» **AIM OF THE TASK**
Could you give again exactly, and only, the lines from the one holding "Given: Click the search magnifier icon" through the end of the data, both ends included, with pictures left out?

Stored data
*** Block opens ***

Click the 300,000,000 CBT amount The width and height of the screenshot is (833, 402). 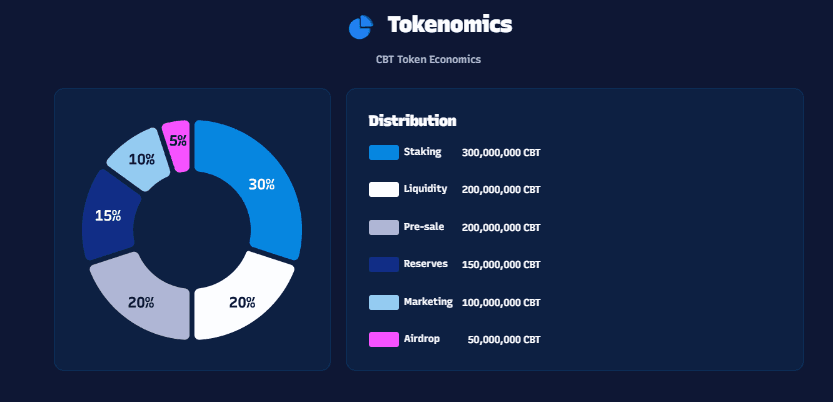pyautogui.click(x=501, y=153)
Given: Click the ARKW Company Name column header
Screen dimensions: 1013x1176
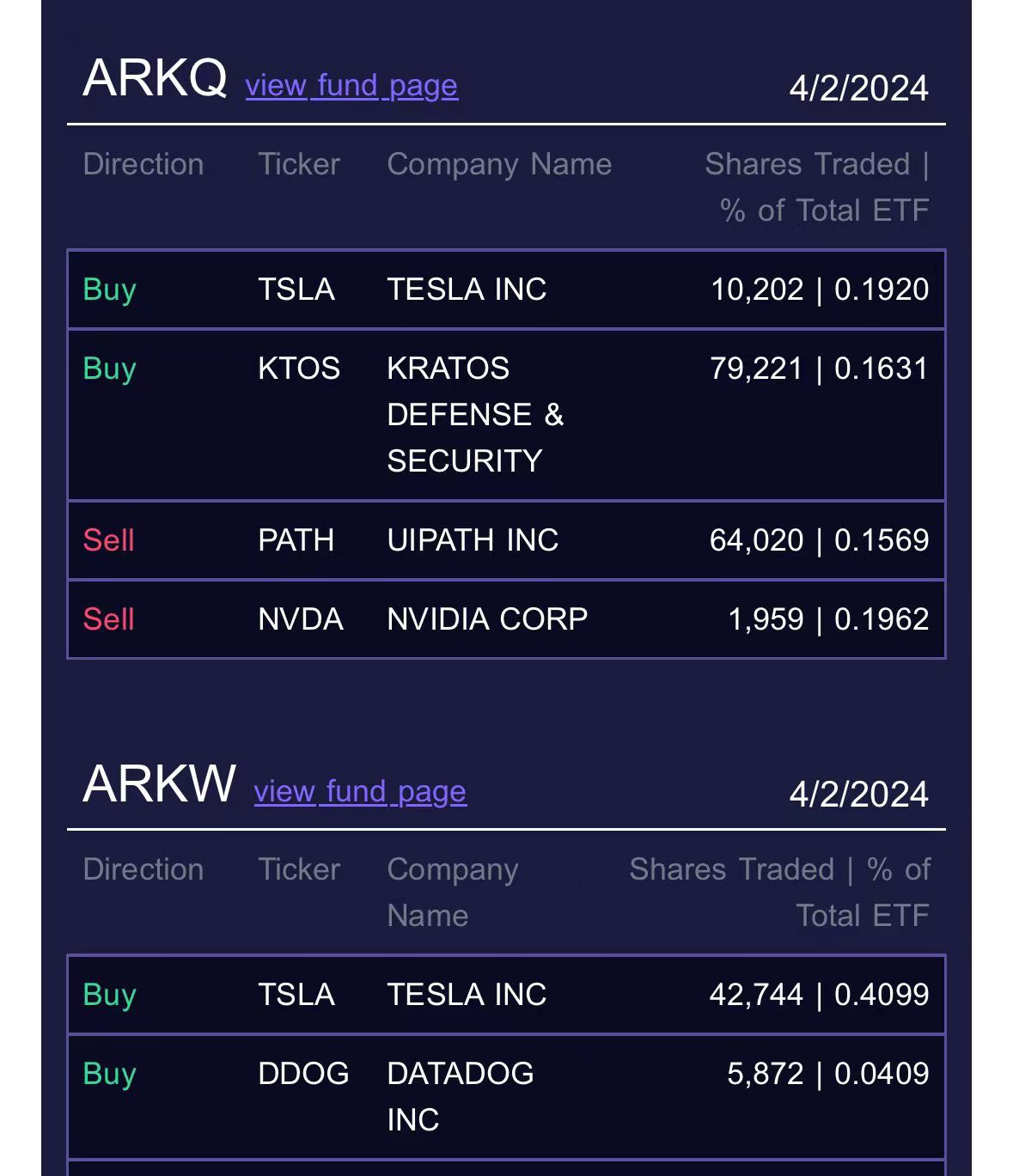Looking at the screenshot, I should [453, 893].
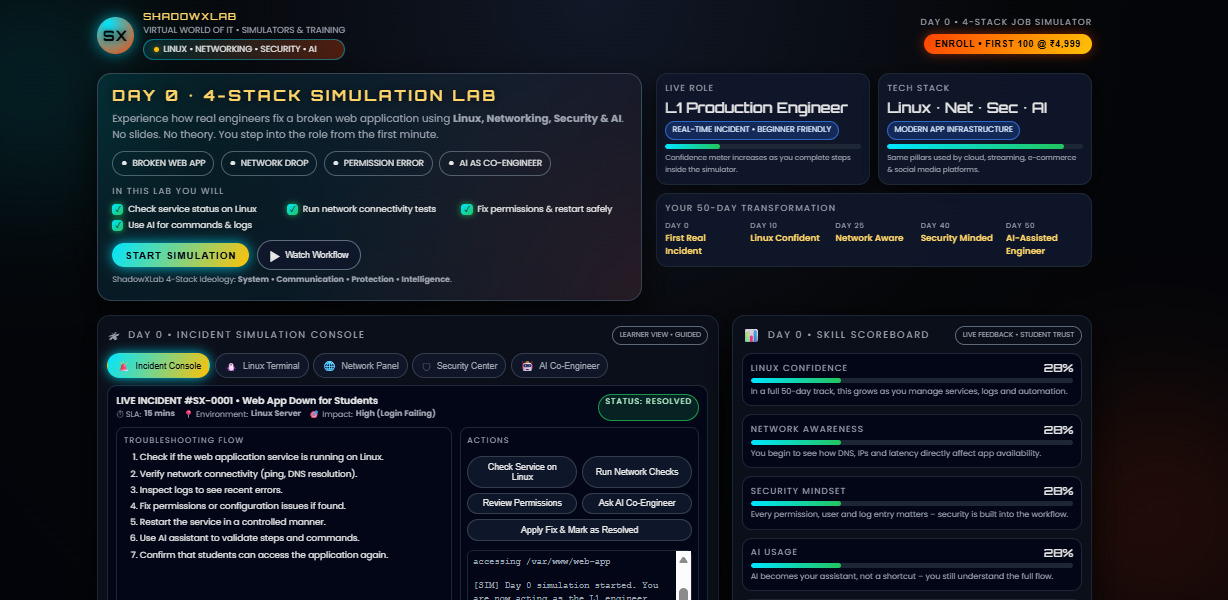Click the Linux Terminal penguin icon

point(230,366)

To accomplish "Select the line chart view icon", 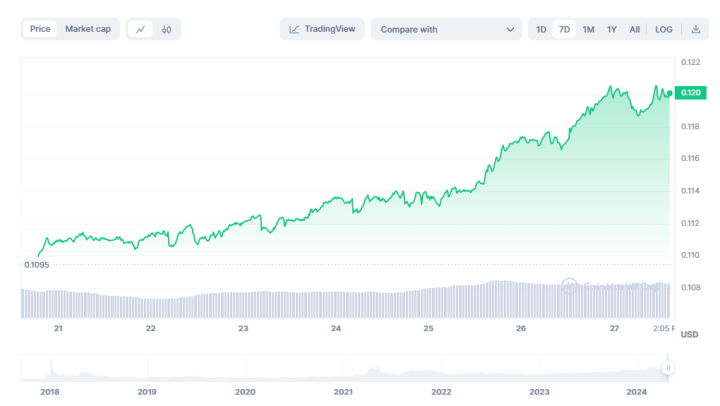I will coord(141,29).
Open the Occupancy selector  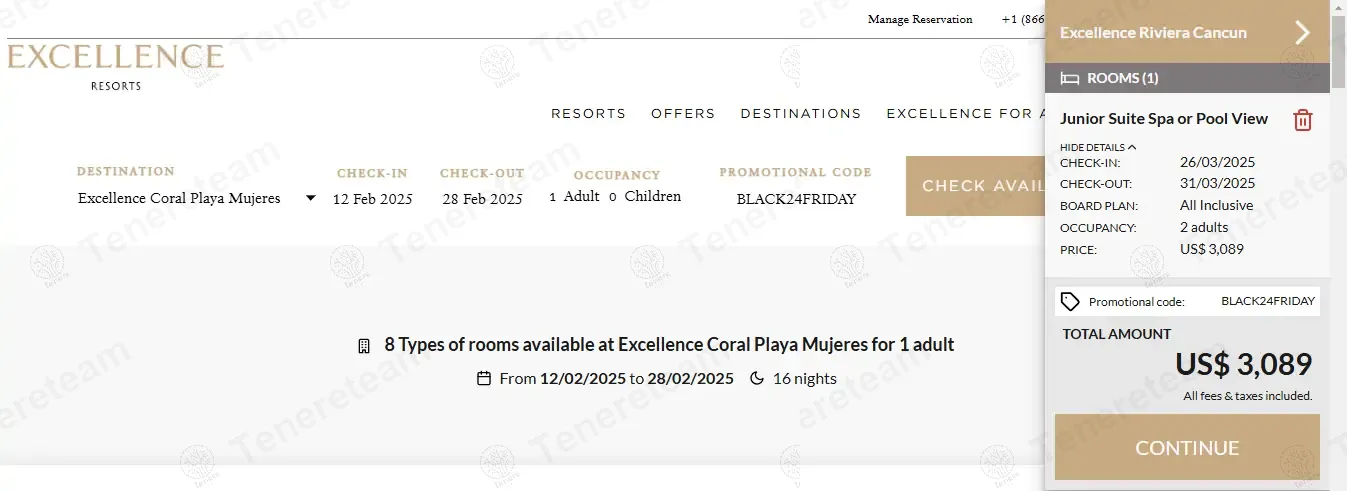tap(615, 197)
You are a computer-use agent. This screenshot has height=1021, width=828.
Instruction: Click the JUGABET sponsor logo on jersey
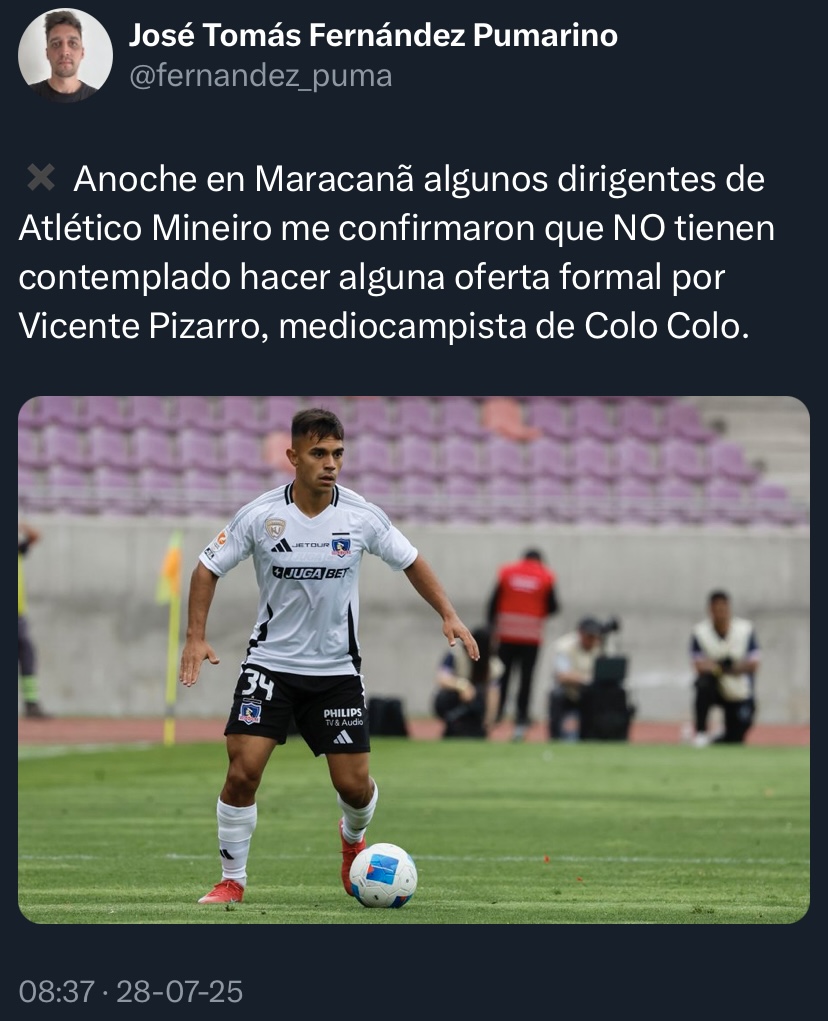click(310, 572)
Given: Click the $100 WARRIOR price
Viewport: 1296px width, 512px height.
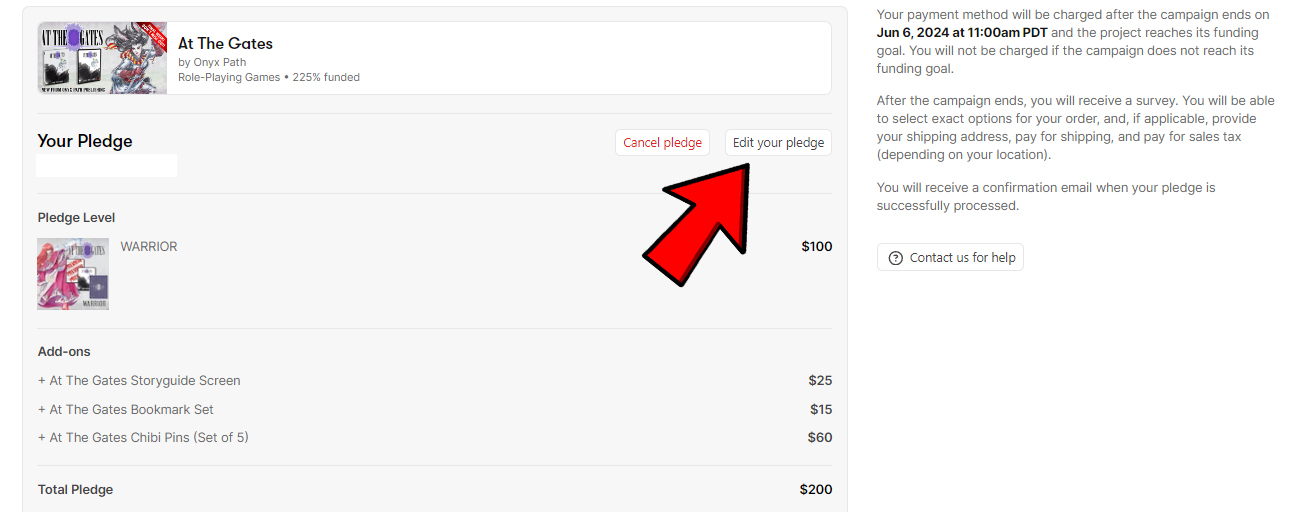Looking at the screenshot, I should [816, 247].
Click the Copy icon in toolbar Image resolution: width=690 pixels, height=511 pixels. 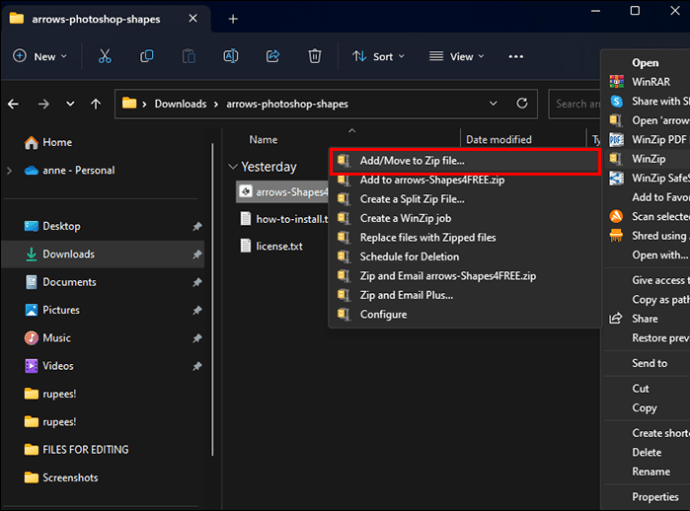tap(147, 56)
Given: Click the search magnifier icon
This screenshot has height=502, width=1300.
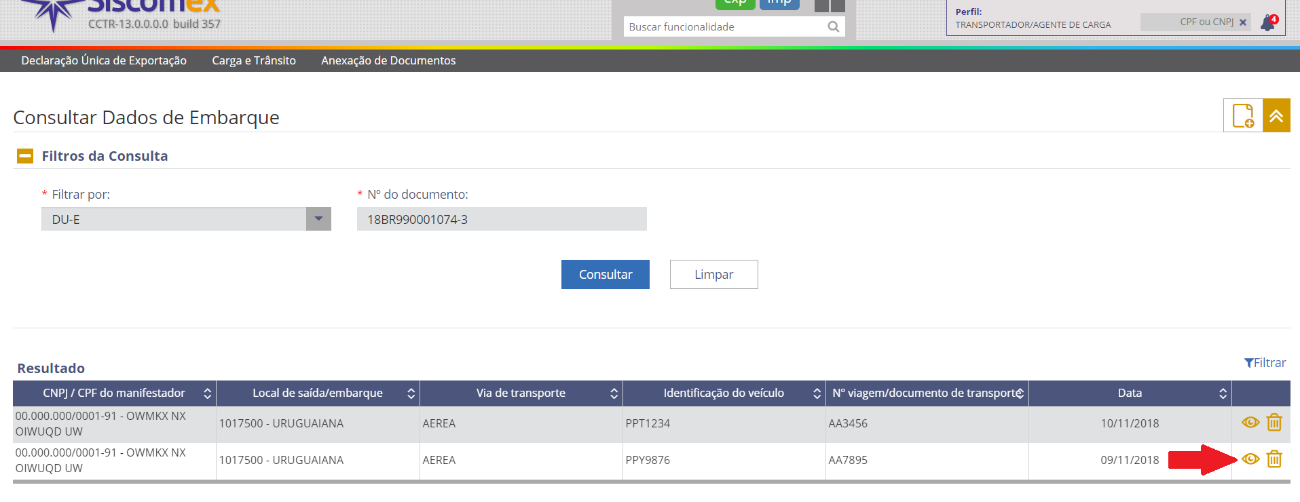Looking at the screenshot, I should coord(833,27).
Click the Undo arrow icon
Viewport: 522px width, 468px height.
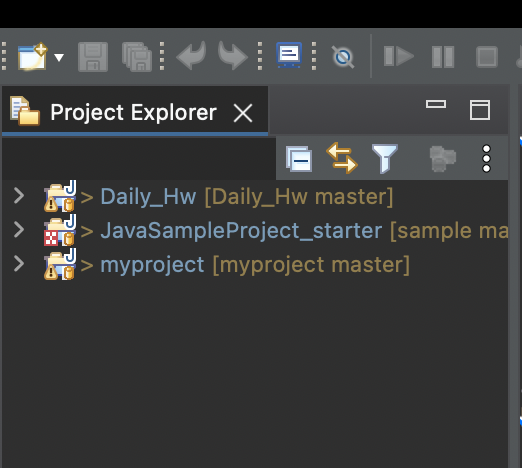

*** Block closes ***

» **EXERCISE RESPONSE**
Given: Click the search magnifier icon
This screenshot has height=502, width=1300.
Looking at the screenshot, I should coord(833,27).
Click the Undo arrow icon
Viewport: 522px width, 468px height.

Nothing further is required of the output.